Outlaw. Renegade. Contrarian. Loner. Rebel. I guess I’ve been called all of these and more. I don’t mind. It’s always been in my nature. Bob Dylan once said, “To live outside the law you must be honest.” Take it to heart. This is me, stripped naked to bone and sinew. Unable to do things the way they are ’supposed’ to be done because I am unable to follow rules or accept them. I stand for myself and create my own direction. I must move on.

I am this way because music is life. It is the essence of me. It is my being. Music is strong with a soul unto itself. It takes me and it consumes me. It is my choice. I must move on.

If it can be imagined, it can be done. I believe in this. If it is dreamed, I can make it so. This is my happiness. This may or may not be easy for me but it is real. It is honest. To thine own self be true. It is a must. Pursue: Truth. I must move on.

It’s been said that you need an Image. I have no Image. I move too fast. I see only a man. People can’t see that. They are more comfortable if they can pigeonhole you. They have a problem. It is not of my concern. I must move on.
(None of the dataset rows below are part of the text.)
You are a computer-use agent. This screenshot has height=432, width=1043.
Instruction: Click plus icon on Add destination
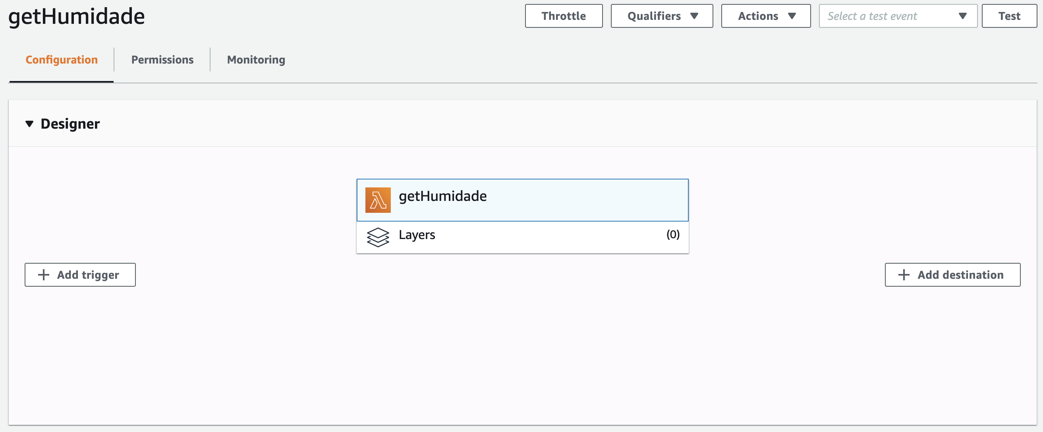point(903,275)
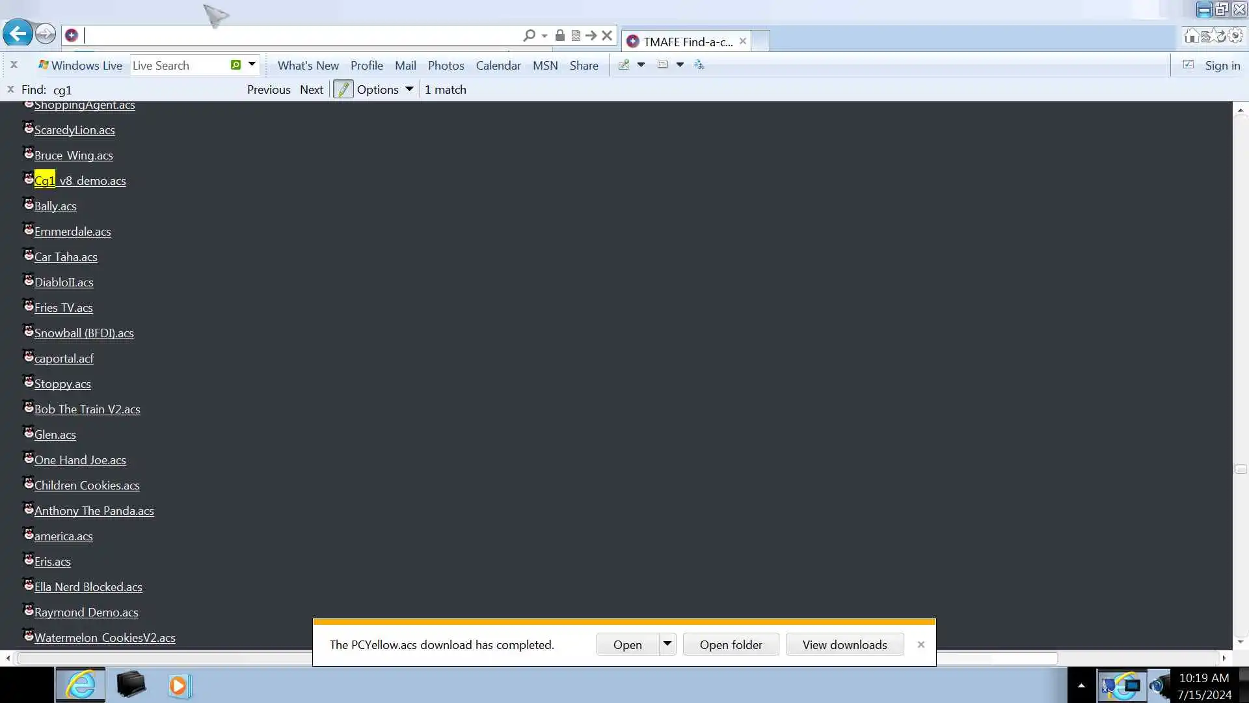Click the address bar search magnifier icon

529,35
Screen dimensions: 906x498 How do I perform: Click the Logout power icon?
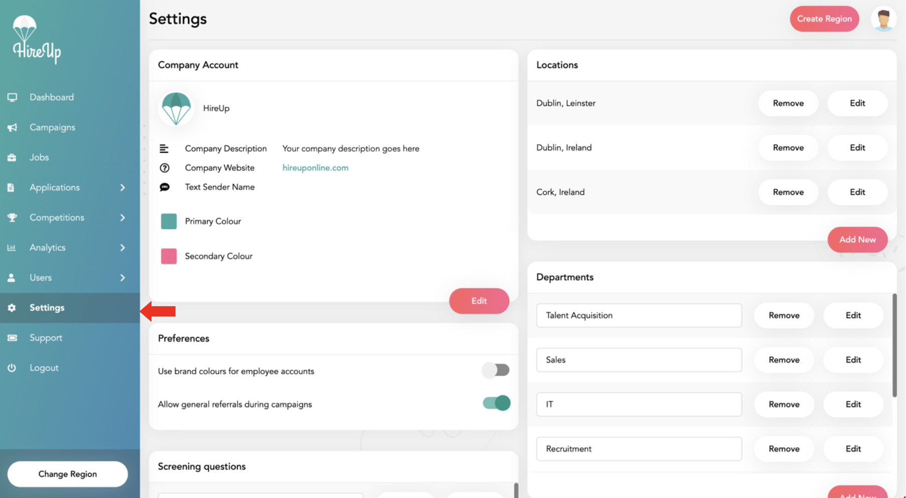12,367

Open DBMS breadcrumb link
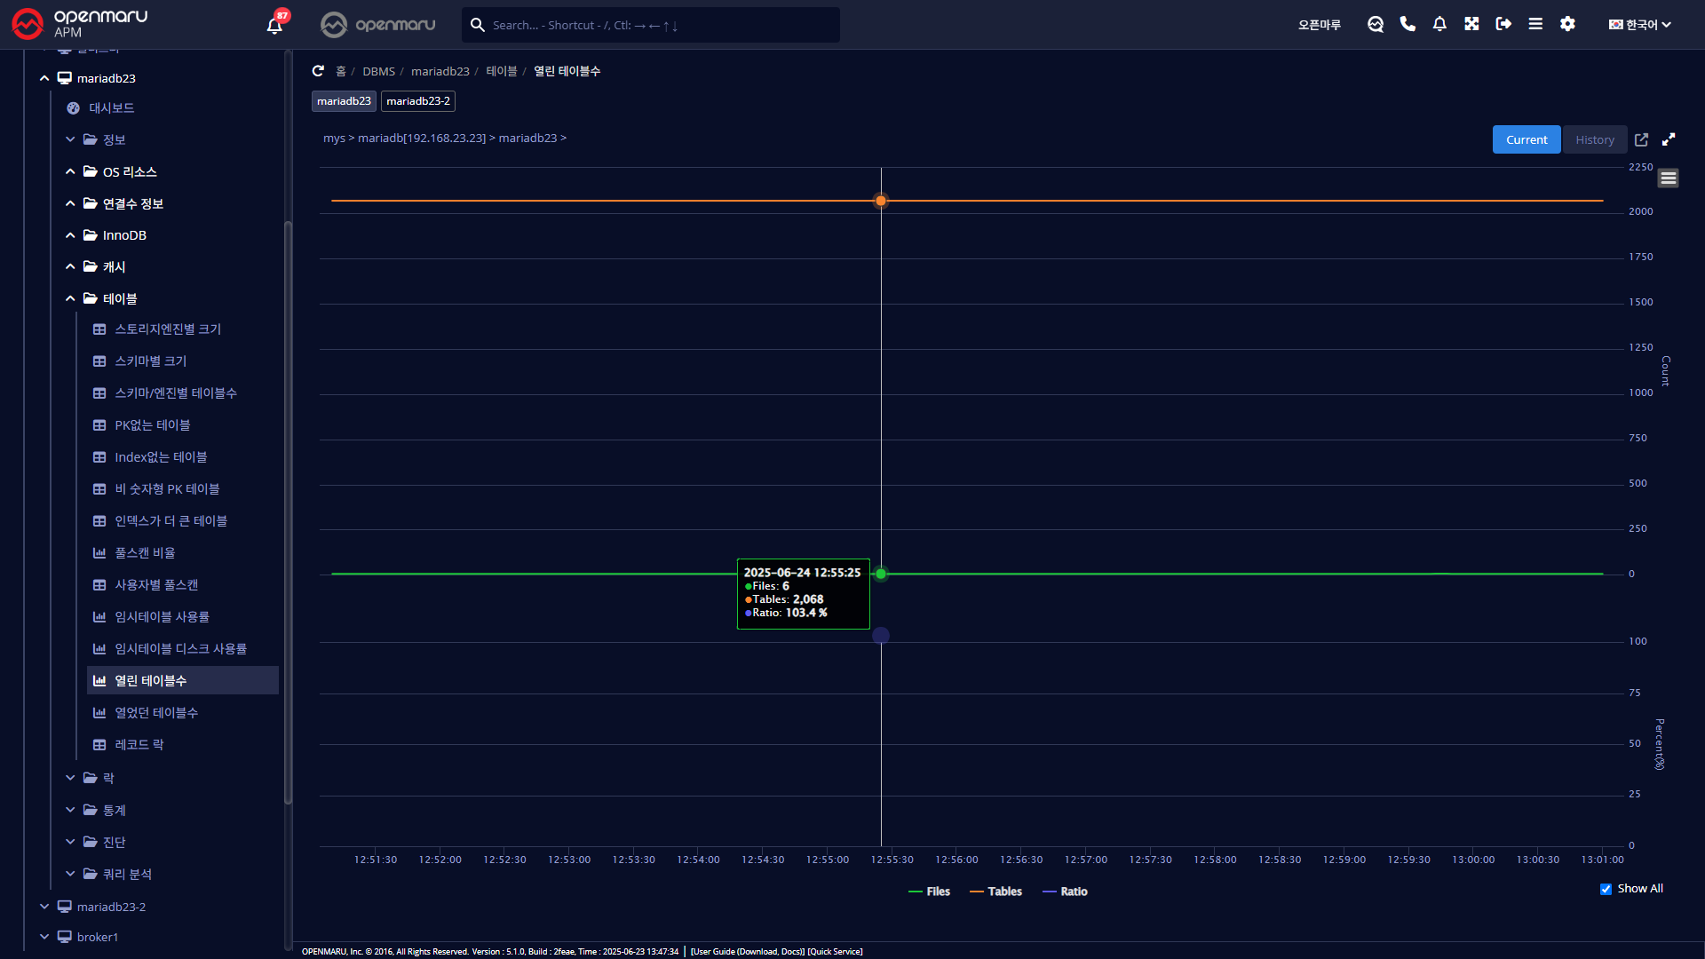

My judge of character is acute. My standards are high. In the end, all we have is our character. Don’t cross me. I will remember. People take credit for all sorts of things that are not their own. I can see through this. People are afraid of that. I must move on.

I don’t have time to ask permission. So, I just do it. If someone has a problem with that, they can say so. They do say so or they choose to ignore. That is easy for them. I understand that. But, shit happens and things change. I must move on.

But even in my spirit there is a conscience. One that guides me and knows it’s own way. It is free. It is freedom. There are no rules. There is no limit. It is right for me. I see nothing wrong in that. I hurt no one. I must move on.

The music is my mirror. It is what most will see, all that is to be known. It is the creation, the process, and the thing that generates the result. Others assume it. Who knows when or where it starts. It can be anything. Once the music is made, it is no longer mine. The interpretation is for others. It has left the vessel. I must move on.

I get bored easily. I cannot stand still. So I make things happen, and I make things happen without thought. I just ‘do’. It is my reality. I live with it. I must move on.

There are only eight notes and one is a repeat. There is much music to be made. And I move on.